Romanian Masters in Mathematics might become the most prestigious math competition for high school students. Romania invites teams from the 20 best countries from the previous year’s International Math Olympiad. This way they guarantee that all the competitors are extremely strong and they can give more difficult problems than the usual IMO problems.

This year they held their second competition and my son, Sergei Bernstein, was invited to join the USA team. Here is one of the problems:

For a finite set X of positive integers, define ∑(X) as the sum of arctan(1/x) for all elements x in X. Given a finite set S, such that ∑(S) < π/2, prove that there exists a finite set T such that S is a subset of T and ∑(T) = π/2.

The official solution involved a tedious greedy algorithm. My son, Sergei, got an extra point for his unique solution, which was very different from the official one. Here’s his solution:

To an integer x we associate a complex number x + i, which in polar coordinates is r(cosθ + i sinθ). Note that θ equals arctan(1/x). That means we can interpret ∑(X) as the angle in the polar form of ∏(x+i) — the product of (x+i) for all x in X.

We are given a set S with elements s_j such that ∏(s_j+i) has a positive real part, and we need to find other elements t_k, such that ∏(s_j+i) multiplied by ∏(t_k+i) has real part 0.

But we know that the ∏(s_j+i) = a + bi, for some integers a and b. I claim that we can always find a positive integer y, so that (a + bi)(y + i) has a smaller real part than a.

Note that ∑(S) < π/2, hence a and b are positive. By an ever so slightly modified version of the division algorithm we can find integers q and r such that b = aq + r, 0 < r ≤ a. Now simply set y equal to q + 1 (which is a positive integer). Then the real part of (a + bi)(y + i) equals ay – b = a – r, and is a non-negative number less than a.

Now we just repeat the process, which obviously has a finite number of steps.

My son’s solution wasn’t complete.

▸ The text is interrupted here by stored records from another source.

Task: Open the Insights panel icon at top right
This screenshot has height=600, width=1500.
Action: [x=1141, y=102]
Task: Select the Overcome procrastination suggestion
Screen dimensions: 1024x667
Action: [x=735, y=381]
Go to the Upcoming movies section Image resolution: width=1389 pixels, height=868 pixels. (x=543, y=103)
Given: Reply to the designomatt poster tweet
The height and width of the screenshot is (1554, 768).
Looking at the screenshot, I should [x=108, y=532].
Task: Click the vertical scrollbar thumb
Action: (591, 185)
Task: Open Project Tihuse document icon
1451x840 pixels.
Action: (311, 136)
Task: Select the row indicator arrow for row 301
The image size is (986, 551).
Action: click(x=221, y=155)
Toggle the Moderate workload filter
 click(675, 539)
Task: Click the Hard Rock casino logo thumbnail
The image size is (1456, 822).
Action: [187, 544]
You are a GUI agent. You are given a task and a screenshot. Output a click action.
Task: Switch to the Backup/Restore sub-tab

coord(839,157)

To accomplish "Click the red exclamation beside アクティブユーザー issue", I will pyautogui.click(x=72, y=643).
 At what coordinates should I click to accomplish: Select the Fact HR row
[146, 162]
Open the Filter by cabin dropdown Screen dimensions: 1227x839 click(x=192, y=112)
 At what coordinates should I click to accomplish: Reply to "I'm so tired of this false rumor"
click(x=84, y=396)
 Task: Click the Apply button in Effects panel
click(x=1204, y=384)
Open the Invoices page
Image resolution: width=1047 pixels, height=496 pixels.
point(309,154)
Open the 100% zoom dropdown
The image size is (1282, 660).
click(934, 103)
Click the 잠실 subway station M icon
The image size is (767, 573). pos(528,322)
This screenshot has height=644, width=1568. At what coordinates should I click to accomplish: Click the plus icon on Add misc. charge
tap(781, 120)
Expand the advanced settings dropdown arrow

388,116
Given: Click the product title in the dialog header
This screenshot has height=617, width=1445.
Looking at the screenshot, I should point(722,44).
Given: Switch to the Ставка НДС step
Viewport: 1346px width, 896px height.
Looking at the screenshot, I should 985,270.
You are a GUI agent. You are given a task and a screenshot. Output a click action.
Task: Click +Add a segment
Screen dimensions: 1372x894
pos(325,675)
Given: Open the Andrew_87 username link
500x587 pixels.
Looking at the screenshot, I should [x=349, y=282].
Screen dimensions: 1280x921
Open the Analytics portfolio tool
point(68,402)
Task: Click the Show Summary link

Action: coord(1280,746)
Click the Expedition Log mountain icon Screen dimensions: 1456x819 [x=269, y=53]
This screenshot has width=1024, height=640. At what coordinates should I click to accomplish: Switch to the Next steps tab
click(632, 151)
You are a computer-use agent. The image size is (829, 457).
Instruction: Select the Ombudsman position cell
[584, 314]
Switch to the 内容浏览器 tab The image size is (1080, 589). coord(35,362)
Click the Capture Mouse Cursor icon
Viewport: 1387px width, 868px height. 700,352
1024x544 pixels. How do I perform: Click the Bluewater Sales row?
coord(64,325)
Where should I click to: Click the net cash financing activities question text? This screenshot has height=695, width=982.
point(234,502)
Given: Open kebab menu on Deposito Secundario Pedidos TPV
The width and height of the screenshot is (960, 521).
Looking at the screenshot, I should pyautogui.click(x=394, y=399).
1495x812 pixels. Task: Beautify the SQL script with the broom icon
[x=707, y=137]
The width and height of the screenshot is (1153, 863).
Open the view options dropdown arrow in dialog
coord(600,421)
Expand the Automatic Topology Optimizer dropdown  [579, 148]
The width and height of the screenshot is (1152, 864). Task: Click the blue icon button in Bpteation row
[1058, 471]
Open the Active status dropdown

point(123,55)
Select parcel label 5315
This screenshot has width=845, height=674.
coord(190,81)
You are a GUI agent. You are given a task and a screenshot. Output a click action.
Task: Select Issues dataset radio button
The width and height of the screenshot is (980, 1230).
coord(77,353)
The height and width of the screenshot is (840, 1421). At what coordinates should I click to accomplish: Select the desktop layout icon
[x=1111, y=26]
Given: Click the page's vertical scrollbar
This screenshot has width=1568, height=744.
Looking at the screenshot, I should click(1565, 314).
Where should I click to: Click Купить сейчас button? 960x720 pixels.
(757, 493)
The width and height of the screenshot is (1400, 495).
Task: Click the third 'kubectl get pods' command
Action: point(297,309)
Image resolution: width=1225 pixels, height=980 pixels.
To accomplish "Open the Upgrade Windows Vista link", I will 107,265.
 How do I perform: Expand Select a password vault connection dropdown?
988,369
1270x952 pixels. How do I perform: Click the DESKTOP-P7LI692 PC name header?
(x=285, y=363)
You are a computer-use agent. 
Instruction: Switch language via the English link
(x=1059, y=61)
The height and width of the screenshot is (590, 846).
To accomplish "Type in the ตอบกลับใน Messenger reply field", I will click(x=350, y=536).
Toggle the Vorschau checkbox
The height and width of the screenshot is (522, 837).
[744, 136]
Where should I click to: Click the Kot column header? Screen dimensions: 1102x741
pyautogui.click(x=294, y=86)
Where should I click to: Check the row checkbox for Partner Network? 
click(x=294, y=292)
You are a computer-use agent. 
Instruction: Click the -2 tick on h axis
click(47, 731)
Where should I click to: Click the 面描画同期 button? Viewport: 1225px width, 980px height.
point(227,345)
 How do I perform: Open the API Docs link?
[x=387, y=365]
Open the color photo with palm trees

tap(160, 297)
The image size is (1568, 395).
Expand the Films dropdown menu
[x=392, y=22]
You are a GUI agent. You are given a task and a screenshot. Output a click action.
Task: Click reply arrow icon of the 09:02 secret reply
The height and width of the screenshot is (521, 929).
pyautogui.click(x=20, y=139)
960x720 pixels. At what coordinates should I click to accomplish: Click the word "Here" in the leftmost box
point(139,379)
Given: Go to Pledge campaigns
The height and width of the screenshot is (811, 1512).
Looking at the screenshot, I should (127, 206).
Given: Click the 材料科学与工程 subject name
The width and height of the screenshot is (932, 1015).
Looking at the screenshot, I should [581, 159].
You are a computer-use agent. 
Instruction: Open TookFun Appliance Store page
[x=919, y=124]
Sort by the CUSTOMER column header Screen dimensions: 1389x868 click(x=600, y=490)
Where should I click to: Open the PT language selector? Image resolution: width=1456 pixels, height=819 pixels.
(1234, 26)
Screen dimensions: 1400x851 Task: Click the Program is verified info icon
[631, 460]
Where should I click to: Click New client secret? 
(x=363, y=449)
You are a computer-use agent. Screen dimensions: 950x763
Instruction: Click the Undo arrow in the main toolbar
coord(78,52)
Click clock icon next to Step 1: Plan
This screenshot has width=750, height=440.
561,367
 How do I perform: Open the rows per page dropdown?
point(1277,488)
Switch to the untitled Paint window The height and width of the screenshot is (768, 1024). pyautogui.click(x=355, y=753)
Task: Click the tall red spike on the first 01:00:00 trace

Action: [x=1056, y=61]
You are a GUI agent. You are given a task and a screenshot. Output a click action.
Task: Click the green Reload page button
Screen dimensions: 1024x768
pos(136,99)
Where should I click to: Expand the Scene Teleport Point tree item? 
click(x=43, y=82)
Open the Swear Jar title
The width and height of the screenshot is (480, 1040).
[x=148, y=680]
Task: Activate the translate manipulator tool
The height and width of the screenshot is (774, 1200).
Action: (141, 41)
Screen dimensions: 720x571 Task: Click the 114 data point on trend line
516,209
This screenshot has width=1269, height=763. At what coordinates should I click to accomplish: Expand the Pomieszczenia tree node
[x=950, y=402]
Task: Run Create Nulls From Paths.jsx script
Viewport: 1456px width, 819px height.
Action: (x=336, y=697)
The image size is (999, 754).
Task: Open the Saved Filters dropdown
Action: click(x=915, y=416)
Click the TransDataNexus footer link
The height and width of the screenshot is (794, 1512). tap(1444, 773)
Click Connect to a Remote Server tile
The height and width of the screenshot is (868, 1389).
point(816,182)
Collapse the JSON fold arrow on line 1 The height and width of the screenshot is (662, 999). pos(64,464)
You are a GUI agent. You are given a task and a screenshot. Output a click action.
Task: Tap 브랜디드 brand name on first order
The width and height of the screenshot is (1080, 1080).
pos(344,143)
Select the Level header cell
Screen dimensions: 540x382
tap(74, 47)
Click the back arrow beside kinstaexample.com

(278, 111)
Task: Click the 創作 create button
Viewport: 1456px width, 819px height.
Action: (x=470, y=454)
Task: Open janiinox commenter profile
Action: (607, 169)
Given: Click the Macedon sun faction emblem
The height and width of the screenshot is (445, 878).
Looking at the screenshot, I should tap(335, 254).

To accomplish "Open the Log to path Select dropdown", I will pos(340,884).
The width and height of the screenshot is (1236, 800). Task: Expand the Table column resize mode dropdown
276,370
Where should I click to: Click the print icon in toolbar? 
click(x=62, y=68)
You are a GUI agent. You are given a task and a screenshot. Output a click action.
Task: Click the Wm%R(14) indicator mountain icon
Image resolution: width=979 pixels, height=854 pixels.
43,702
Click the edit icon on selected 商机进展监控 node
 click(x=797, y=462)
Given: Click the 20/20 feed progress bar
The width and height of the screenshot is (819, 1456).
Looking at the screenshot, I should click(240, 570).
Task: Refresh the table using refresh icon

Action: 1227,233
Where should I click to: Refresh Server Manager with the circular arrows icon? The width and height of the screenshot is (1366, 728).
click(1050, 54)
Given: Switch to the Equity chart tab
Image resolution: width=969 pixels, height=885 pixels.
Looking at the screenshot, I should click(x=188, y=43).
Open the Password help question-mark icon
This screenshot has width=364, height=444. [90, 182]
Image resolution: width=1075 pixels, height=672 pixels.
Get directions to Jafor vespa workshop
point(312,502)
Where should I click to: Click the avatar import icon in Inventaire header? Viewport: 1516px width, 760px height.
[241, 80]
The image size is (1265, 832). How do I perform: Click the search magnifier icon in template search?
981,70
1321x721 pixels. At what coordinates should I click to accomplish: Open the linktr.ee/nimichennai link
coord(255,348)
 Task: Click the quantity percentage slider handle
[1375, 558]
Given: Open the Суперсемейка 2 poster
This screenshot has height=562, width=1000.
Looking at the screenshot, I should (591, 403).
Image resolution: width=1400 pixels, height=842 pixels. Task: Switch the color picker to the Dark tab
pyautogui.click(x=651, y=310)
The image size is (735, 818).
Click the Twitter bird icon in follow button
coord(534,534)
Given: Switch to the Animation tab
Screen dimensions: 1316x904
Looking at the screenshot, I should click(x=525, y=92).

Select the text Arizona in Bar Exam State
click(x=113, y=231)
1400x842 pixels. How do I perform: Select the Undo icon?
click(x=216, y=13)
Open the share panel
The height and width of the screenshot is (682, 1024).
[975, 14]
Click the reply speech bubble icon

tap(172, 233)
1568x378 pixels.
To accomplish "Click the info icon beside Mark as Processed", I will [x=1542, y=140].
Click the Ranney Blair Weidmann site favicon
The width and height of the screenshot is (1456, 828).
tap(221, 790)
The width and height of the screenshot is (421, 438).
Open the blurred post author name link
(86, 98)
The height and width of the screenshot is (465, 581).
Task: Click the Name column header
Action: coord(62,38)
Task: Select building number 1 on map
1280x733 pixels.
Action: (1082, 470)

The problem talked about sets of numbers and that implies that the numbers should be distinct. I leave it to my readers to finish this solution for distinct numbers.

You are visiting your girlfriend and she orders pizza. Your evil girlfriend has perfect eyesight and notices fly droppings in three places on the pizza. She is seeking revenge on you for refusing to babysit her poodle and proceeds to cut the pizza. Assuming that the droppings occurred independently and in random places, what is the probability that she will be able to cut a half-circle pizza slice with all three droppings in one half?

Now that I’ve ruined your appetite, here’s a simpler puzzle you can solve as an appetizer to the one I just gave you above. In this puzzle, you have a bread stick that is, of course, in the shape of a line segment. Your girlfriend notices that the bread stick also has three fly droppings on it and she offers to cut an exact half length out of the middle for you. What is the probability that she can cut it so that you end up with all the droppings?

Can you bear to continue this tasty discussion? If so, I’ll give you an even simpler problem. Try to solve both of the above puzzles — but with only two droppings instead of three.

If I’ve spoiled your appetite so completely that you’ll skip dinner, why not use the extra time to solve the most challenging of these problems with a meatball that has four fly droppings on it. These droppings, too, are in random places and you must calculate the probability that you are able to cut a semi-sphere with all four droppings on one side.

This final puzzle — in a less distasteful setting — was sent to me by Nick Petry.